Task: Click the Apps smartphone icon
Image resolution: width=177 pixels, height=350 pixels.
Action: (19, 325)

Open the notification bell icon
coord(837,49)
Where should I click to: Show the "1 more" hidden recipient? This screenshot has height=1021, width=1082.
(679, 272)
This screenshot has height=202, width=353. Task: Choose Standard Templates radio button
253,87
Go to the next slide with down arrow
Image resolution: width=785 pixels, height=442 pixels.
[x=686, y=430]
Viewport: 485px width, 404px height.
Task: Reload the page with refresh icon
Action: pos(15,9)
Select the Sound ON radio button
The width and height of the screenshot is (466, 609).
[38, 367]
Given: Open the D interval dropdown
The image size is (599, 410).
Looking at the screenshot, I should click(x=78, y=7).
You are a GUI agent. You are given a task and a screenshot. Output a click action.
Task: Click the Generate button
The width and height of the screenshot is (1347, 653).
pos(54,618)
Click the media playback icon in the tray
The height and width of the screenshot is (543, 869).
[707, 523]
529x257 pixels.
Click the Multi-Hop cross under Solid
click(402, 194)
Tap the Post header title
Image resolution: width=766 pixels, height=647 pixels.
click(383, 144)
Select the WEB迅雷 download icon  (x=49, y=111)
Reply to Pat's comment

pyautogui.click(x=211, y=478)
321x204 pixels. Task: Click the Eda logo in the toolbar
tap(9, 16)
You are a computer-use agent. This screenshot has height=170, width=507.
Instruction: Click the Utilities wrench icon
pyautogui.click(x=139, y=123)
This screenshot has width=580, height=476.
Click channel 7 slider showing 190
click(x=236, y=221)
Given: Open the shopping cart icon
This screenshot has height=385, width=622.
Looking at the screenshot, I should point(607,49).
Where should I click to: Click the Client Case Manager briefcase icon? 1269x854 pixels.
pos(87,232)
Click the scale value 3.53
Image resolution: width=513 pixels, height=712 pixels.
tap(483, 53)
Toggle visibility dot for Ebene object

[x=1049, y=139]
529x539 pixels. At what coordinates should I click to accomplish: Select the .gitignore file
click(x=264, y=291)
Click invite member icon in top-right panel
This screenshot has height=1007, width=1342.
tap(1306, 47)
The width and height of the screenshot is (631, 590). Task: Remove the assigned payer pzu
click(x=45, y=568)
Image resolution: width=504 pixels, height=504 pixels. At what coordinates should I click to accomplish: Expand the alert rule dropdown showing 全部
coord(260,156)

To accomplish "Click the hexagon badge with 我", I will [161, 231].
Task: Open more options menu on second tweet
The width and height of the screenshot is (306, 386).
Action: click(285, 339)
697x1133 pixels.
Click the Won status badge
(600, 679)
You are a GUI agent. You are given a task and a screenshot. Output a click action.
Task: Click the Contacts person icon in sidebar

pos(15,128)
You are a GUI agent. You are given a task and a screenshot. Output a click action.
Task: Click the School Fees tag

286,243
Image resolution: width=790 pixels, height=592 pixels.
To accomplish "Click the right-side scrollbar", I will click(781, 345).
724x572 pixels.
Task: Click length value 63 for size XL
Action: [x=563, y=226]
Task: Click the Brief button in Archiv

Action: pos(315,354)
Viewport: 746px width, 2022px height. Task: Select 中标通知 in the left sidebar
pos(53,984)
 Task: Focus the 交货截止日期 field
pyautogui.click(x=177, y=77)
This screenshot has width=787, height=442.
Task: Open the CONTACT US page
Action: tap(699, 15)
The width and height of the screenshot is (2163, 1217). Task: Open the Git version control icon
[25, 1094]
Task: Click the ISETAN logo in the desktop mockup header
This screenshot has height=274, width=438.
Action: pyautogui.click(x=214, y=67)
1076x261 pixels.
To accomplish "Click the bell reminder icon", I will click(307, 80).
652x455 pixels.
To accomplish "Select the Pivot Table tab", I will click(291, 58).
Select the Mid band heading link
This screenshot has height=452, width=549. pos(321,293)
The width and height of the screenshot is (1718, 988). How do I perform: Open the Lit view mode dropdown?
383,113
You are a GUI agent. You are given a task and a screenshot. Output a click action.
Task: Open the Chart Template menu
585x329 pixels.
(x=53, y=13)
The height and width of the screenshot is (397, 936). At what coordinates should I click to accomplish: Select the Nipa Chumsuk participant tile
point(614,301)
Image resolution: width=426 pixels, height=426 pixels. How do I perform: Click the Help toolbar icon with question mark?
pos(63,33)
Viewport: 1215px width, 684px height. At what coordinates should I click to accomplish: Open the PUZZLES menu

++++++++++

◆ WHAT TO PRODUCE ◆
Reproduce the entire listing above word for word, keeping every line unchanged and in its original order.

◆ EXPECTED ANSWER ◆
Task: Click the Apps smartphone icon
Image resolution: width=177 pixels, height=350 pixels.
Action: (19, 325)

Open the notification bell icon
coord(837,49)
Where should I click to: Show the "1 more" hidden recipient? This screenshot has height=1021, width=1082.
(679, 272)
This screenshot has height=202, width=353. Task: Choose Standard Templates radio button
253,87
Go to the next slide with down arrow
Image resolution: width=785 pixels, height=442 pixels.
[x=686, y=430]
Viewport: 485px width, 404px height.
Task: Reload the page with refresh icon
Action: pos(15,9)
Select the Sound ON radio button
The width and height of the screenshot is (466, 609).
[38, 367]
Given: Open the D interval dropdown
The image size is (599, 410).
Looking at the screenshot, I should click(x=78, y=7).
You are a GUI agent. You are given a task and a screenshot. Output a click action.
Task: Click the Generate button
The width and height of the screenshot is (1347, 653).
pos(54,618)
Click the media playback icon in the tray
The height and width of the screenshot is (543, 869).
[707, 523]
529x257 pixels.
Click the Multi-Hop cross under Solid
click(402, 194)
Tap the Post header title
Image resolution: width=766 pixels, height=647 pixels.
click(383, 144)
Select the WEB迅雷 download icon  (x=49, y=111)
Reply to Pat's comment

pyautogui.click(x=211, y=478)
321x204 pixels. Task: Click the Eda logo in the toolbar
tap(9, 16)
You are a computer-use agent. This screenshot has height=170, width=507.
Instruction: Click the Utilities wrench icon
pyautogui.click(x=139, y=123)
This screenshot has width=580, height=476.
Click channel 7 slider showing 190
click(x=236, y=221)
Given: Open the shopping cart icon
This screenshot has height=385, width=622.
Looking at the screenshot, I should point(607,49).
Where should I click to: Click the Client Case Manager briefcase icon? 1269x854 pixels.
pos(87,232)
Click the scale value 3.53
Image resolution: width=513 pixels, height=712 pixels.
tap(483, 53)
Toggle visibility dot for Ebene object

[x=1049, y=139]
529x539 pixels. At what coordinates should I click to accomplish: Select the .gitignore file
click(x=264, y=291)
Click invite member icon in top-right panel
This screenshot has height=1007, width=1342.
tap(1306, 47)
The width and height of the screenshot is (631, 590). Task: Remove the assigned payer pzu
click(x=45, y=568)
Image resolution: width=504 pixels, height=504 pixels. At what coordinates should I click to accomplish: Expand the alert rule dropdown showing 全部
coord(260,156)

To accomplish "Click the hexagon badge with 我", I will [161, 231].
Task: Open more options menu on second tweet
The width and height of the screenshot is (306, 386).
Action: click(285, 339)
697x1133 pixels.
Click the Won status badge
(600, 679)
You are a GUI agent. You are given a task and a screenshot. Output a click action.
Task: Click the Contacts person icon in sidebar

pos(15,128)
You are a GUI agent. You are given a task and a screenshot. Output a click action.
Task: Click the School Fees tag

286,243
Image resolution: width=790 pixels, height=592 pixels.
To accomplish "Click the right-side scrollbar", I will click(781, 345).
724x572 pixels.
Task: Click length value 63 for size XL
Action: [x=563, y=226]
Task: Click the Brief button in Archiv

Action: pos(315,354)
Viewport: 746px width, 2022px height. Task: Select 中标通知 in the left sidebar
pos(53,984)
 Task: Focus the 交货截止日期 field
pyautogui.click(x=177, y=77)
This screenshot has width=787, height=442.
Task: Open the CONTACT US page
Action: tap(699, 15)
The width and height of the screenshot is (2163, 1217). Task: Open the Git version control icon
[25, 1094]
Task: Click the ISETAN logo in the desktop mockup header
This screenshot has height=274, width=438.
Action: pyautogui.click(x=214, y=67)
1076x261 pixels.
To accomplish "Click the bell reminder icon", I will click(307, 80).
652x455 pixels.
To accomplish "Select the Pivot Table tab", I will click(291, 58).
Select the Mid band heading link
This screenshot has height=452, width=549. pos(321,293)
The width and height of the screenshot is (1718, 988). How do I perform: Open the Lit view mode dropdown?
383,113
You are a GUI agent. You are given a task and a screenshot. Output a click action.
Task: Open the Chart Template menu
585x329 pixels.
(x=53, y=13)
The height and width of the screenshot is (397, 936). At what coordinates should I click to accomplish: Select the Nipa Chumsuk participant tile
point(614,301)
Image resolution: width=426 pixels, height=426 pixels. How do I perform: Click the Help toolbar icon with question mark?
pos(63,33)
Viewport: 1215px width, 684px height. At what coordinates should I click to accomplish: Open the PUZZLES menu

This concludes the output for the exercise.